Technologically and linguistically adventurous EFL teacher, trainer, writer and manager

This guest post was written by Chris Wilson, who has his own self-hosted blog at ELT Squared. On his blog one post is about choosing a blog provider to use with students. He has also written a step-by-step guide to for setting up a Posterous blog. Over to Chris:

If you reading this I’m guessing you’ve been convinced. It’s time to set up a blog.

Congratulations and welcome to the club!

Just to help you along the way I thought I’d pass on a few tips I’ve learnt during my many years of blogging, and by the end of this post, you’ll have set up your own self-hosted blog. But first let’s answer some important questions.

Why do you want a blog?

This can really affect every subsequent step you take. If this is something for yourself and you don’t really want anyone else to see then you’ll choose something completely different from someone who wants a blog to make money.

Why should you choose a self-hosted blog?

There are many great free blogs but they do lack some features of pricey ones (such as audio/video hosting or advertising). The free ones are great to start out on but from experience of changing between blogs three times it’s best to stick with just one.

How can you choose a name/style?

Go through these questions quickly and answer them honestly. They can help you pick a good name to use for your blog/persona.

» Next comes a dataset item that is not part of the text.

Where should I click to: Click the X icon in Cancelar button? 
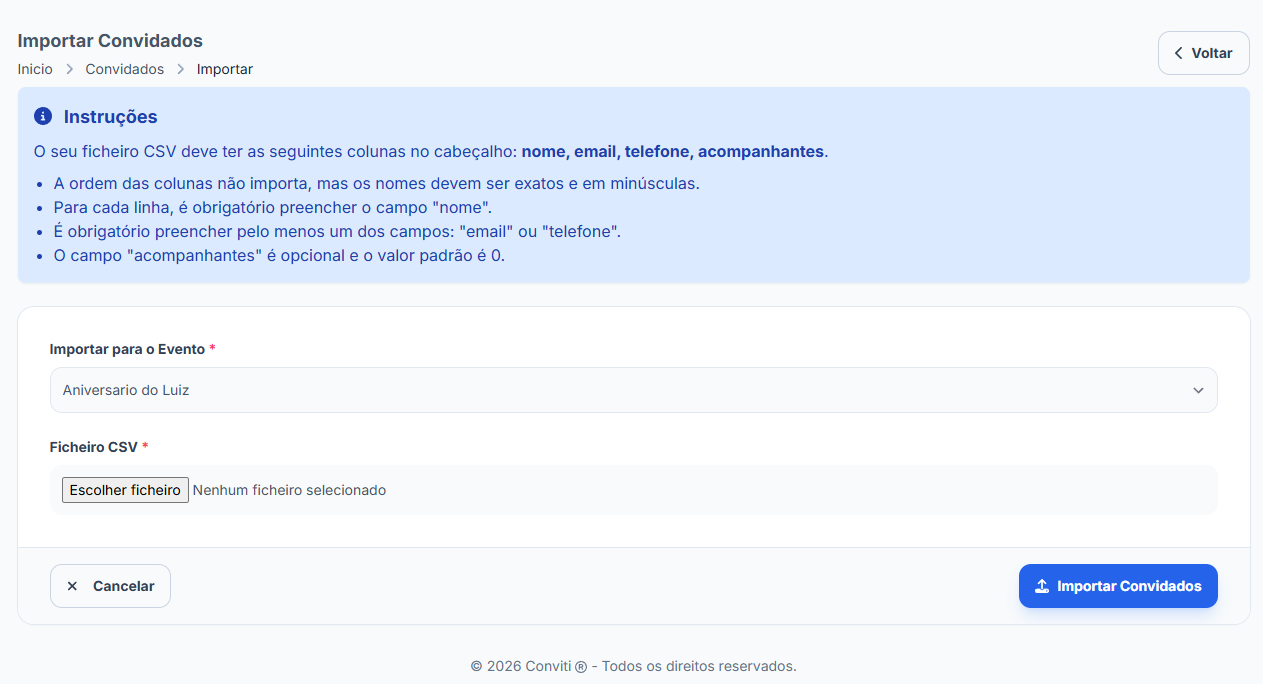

  • Think of three adjectives to describe yourself
  • Imagine your ideal reader then try to write to them
  • Write down some books/blogs etc that you enjoy reading. What do you like about them/the way they write?
  • What other influences do you have? What is it that you like about them?

Setting up a self-hosted blog

Self-hosted blogs are very different from hosted blogs in that they require YOU to buy your own webhosting, basically a place where you can upload information, or in this case a website, to the internet and then other people can access it. Self hosting is obviously a lot more technical and requires a great deal of computer competency. It also costs money, thought the exact amounts vary.

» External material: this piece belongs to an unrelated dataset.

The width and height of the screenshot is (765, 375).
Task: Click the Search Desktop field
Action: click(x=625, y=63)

However, the advantage is it is completely customisable! You can do whatever you want with it, install any add-ons you like, change the theme to any theme you like, have your own unique domain name etc.

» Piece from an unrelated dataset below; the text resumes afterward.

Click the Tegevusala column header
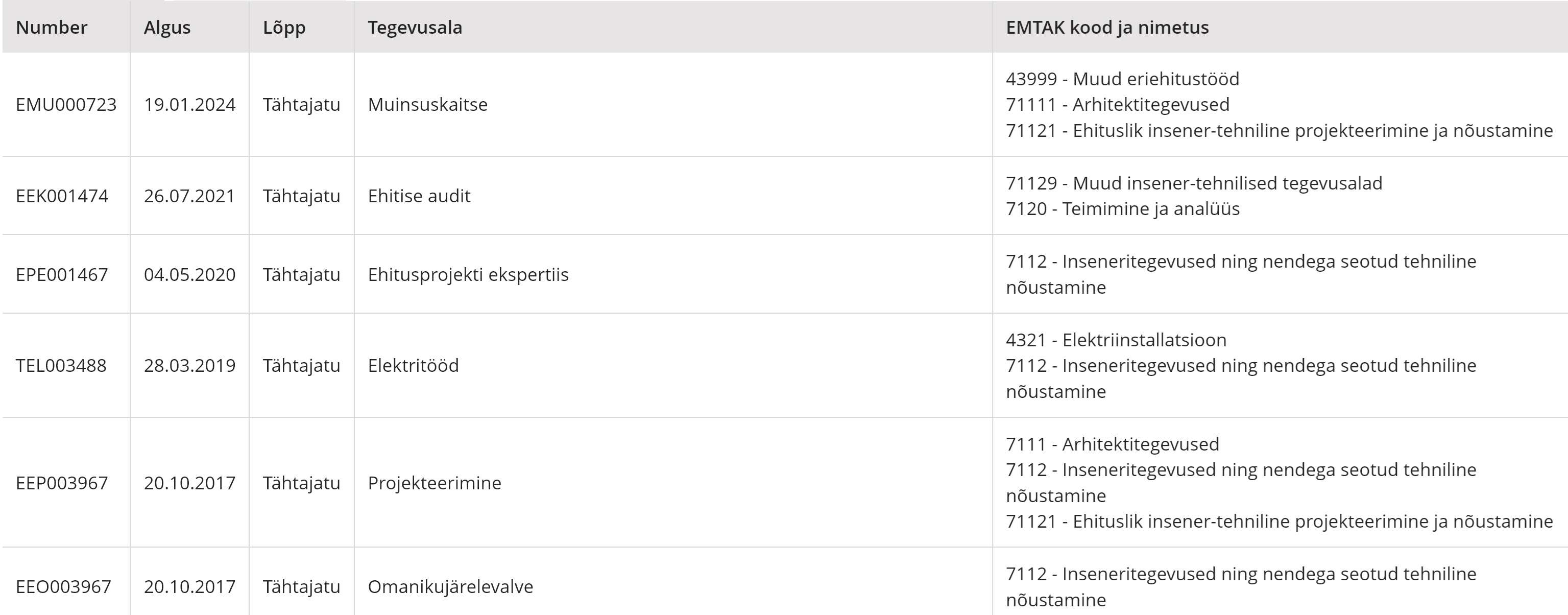 tap(415, 28)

I recently changed over to a self-hosted wordpress blog (wordpress are generally considered the best blog option) and I have not regretted it.

Here is the more detailed instruction process I followed

  1. Sign up to a hosting company.
    There are various webhosting companies which have different features and different pricing schemes. I use Zyma.com which is a British company that offers great support. Despite my issues in setting up, they quickly responded and helped me through every step. Their service costs only £4.95 a year, but there is a hidden charge. You also have to pay for domain hosting. Despite owning my own domain before I went over to Zyma, I still had to pay for it for 2 years at £18.98 in total.
    For a list of different companies check out this comparison list.
    Once you have your webhosting you will need to choose your domain name and you can even have one that ends in .com .co.uk or any other country domain!
  2. Installing wordpress
    Once you have signed up you need to log in to your cPanel (control panel) and then install wordpress. Many hosting services have a quick install option which is usually under a category like software and services. One of the great things about Zyma is the presence of this quick install option and video guides on their website for how to install a blog.
    For more detailed instructions on how to install wordpress with or without a quick install option click this link.
    Consider where to install your blog. If you install it in a subdirectory (like /blog) then you can have a website with several sections including a blog! When you are installing, it will ask you for an account name and a password. This is very important as they are your administrator account details.
  3. Getting the details
    Enter the email address where you want your blog details to be sent to (you may have got a free email address along with your domain and webhosting)
  4. Done!
    Once you have installed your wordpress blog, you’re basically good to go! Except you have to wait 24-48 hrs for the domain name to be registered for your blog and for your use. However, you can get your first post ready, find a cool theme, write your about page and much more! You should be able to log in to your admin page via your server address (a series of numbers) and /wp-admin/ or once your domain is up using this formula: http://www.domain name/wp-admin/

If you are considering a self-hosted installation, then there is no harm in setting up a blog on wordpress.com first so you can get used to the style of using wordpress ready for when you have your own site. [The blog you’re reading right now is hosted on wordpress.com.]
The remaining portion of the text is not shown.